Catching up on research – after 50 years

Laura Davis meets the experts planning to save mothers and babies from the trauma of Caesareans

WHAT would you think if you were told that 1,700 healthy young women undergo major surgery each year?

And what if all of them were from Merseyside?

Would you be calling for an official investigation or would you start planning to leave the area before it happened to you?

Both these statements are true, and yet the women involved are not the victims of some bizarre satanic ritual, nor are the operations the result of some terrible medical mistake.

They refer to the Caesarean sections carried out during one in five labours at the Liverpool Women’s Hospital – many of which could be avoided, experts say, if doctors understood more about the female body.

Next year, the hospital will open a new Centre for Better Births where scientists from the University of Liverpool will study the uterus – research they hope will eventually cut the rate of emergency Caesareans across the UK and farther afield.

“If you’ve had a two-day labour and then a Caesarean, it’s two major assaults on your body and it takes a long time to recover,” says Dr Siobhan Quenby, consultant obstetrician at the Women’s Hospital.

“You’ve got your new baby and you should be really excited, but all you can do is lie on the couch.

“We have women asking why we couldn’t predict they would need a Caesarean earlier so they wouldn’t have had to go through two days of labour and pain for nothing. But that’s where medical research is up to.”

Emergency Caesareans are usually needed for one of two reasons – either the uterus is not contracting as much as is needed to push the baby out, or the baby has gone into distress.

This operation is the only treatment, if a drastic one, because it is not understood why a uterus would have problems contracting.

The difficulty is finding the reason for this, explains Dr Quenby.
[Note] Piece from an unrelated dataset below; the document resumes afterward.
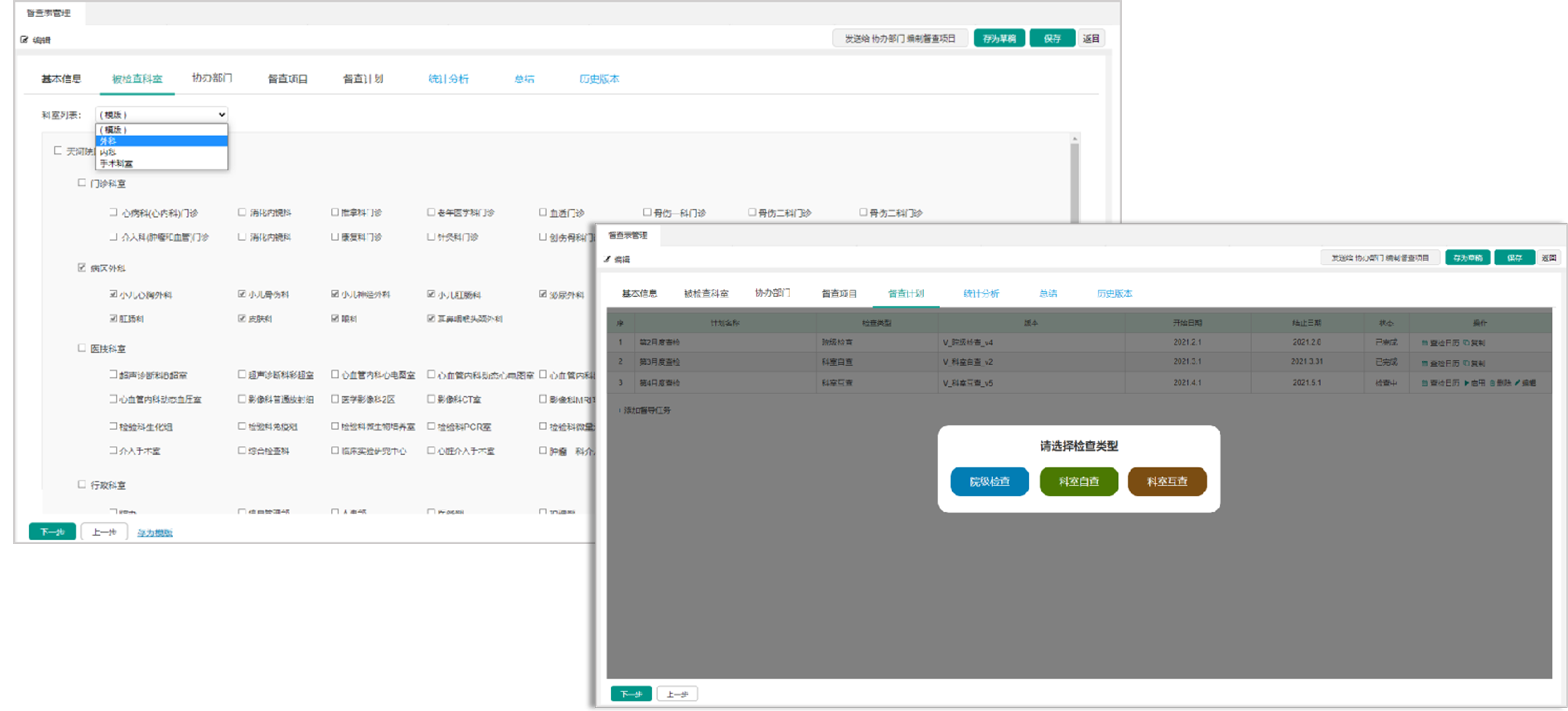Click the blue 院级检查 button
Viewport: 1568px width, 711px height.
click(989, 482)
Once it has been identified, it is much easier to come up with a solution.

It is astonishing then, given the huge numbers of women who go through Caesarean surgery each year (around 50,000 nationally) that we have waited so long for such research to be carried out.

Yet this is an area that has largely been ignored by scientists and the medical profession for more than 50 years.

“In a way, we’ve been victims of our own success,” says Dr Quenby. “Because both mother and baby survive, it hasn’t been seen to be a major problem but it is a traumatic experience to go through and in modern medicine that’s just not good enough.

“If you have a heart that contracts badly, then there are 50 different drugs you can try, but if you have a uterus that contracts badly there’s only one, and it doesn’t work.”